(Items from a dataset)
* * * * * * *

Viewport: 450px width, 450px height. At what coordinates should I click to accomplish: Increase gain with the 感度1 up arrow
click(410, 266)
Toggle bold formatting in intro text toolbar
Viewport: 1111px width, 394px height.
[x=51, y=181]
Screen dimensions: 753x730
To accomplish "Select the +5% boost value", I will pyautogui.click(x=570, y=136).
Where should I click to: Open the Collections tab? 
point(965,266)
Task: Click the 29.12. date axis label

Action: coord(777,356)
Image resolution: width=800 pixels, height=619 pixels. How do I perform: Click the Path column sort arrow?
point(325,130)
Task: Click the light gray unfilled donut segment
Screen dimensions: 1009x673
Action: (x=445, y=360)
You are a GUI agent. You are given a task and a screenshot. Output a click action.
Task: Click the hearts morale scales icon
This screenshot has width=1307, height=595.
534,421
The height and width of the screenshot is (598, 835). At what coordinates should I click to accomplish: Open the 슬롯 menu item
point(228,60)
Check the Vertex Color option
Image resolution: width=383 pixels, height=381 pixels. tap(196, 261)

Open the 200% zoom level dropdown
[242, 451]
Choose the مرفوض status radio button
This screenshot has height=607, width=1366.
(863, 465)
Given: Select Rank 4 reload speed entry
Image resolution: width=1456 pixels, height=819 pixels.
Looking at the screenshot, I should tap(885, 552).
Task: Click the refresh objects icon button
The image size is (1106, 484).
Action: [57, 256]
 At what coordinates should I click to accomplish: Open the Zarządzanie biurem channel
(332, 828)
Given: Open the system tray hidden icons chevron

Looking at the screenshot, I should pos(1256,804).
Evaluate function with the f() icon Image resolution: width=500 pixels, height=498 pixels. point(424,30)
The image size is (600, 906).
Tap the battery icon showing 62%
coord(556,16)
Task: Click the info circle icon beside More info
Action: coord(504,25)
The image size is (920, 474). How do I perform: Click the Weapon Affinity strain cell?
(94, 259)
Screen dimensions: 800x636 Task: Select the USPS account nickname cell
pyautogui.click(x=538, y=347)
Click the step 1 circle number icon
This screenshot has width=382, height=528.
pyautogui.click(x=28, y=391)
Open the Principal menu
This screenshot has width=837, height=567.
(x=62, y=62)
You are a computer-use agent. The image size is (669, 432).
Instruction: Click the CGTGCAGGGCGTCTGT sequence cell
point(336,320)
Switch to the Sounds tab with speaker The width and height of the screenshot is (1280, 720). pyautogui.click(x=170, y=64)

* * * * * * *

• [WHAT IS REQUIRED] Filter these records, keeping every line where the word "agent" occurs.

• [ANSWER TO THE EXERCISE]
You are a GUI agent. You are given a task and a screenshot. Output a click action.
You are a computer-use agent. The image size is (669, 432).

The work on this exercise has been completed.